Rahm’s take seemed to echo a general level of concern among Tour players over the proposal which would likely reduce driving distances among elite players by 15 to 20 yards.

One player, however, had a different take on the proposed model local rule — Rory McIlroy.

The Northern Irishman, who has limited his availability to the media this week at Austin Country Club, outlined his thoughts on the proposed rule in a lengthy interview with No Laying Up.

“I think my opinion differs from my peers, and probably the PGA Tour as a whole,” McIlroy said in the interview. “This is just my opinion and I’m only one voice. But honestly, if I’m taking my PGA Tour hat off here, the major championships are already such a big deal in the game of golf, and if the major championships somehow adopt this ball change, and the PGA Tour doesn’t, I think it widens that gap between PGA Tour golf and major championship golf. Which, if anything, the PGA Tour is trying to make up some sort of market share, or trying to get a little closer to the major championships in terms of the interest that we create within our tournaments.”
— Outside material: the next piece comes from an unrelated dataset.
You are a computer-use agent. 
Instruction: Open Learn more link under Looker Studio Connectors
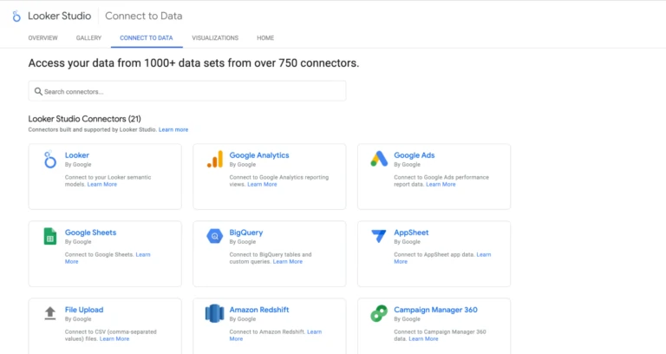(173, 129)

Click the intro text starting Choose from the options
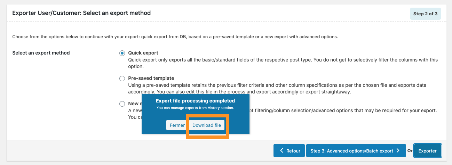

McIlroy said his thoughts on a possible rollback have evolved in recent years and that the rule’s distinction between the elite and amateur games was a primary selling point.

“I’ve been pretty adamant that I don’t really want the governing bodies to touch the recreational golfer because we need to make this game as not intimidating and as much fun as possible, just to try to keep the participation levels at an all-time high,” McIlroy said. “So, I’m glad in this new proposal that they haven’t touched the recreational golfer.

“But for elite level play, I really like it. I really do. I know that’s a really unpopular opinion amongst my peers, but I think it’s going to help identify who the best players are a bit easier. Especially in this era of parity that we’ve been living in these past couple of decades.”

McIlroy said he’s hopeful that the new rule, if adopted, would identify players with more “well-rounded” games instead of the “bomb and gouge” approach that has dominated golf the last few decades. And he said that if the Tour doesn’t adopt the rule he would still play the roll-backed golf ball at every event in order to be better prepared for the major championships, which will require the use of the limited-distance ball.

“If that gives me the best chance to succeed at the major championships and feel as prepared as I possibly can be, then that’s what I would do,” he said.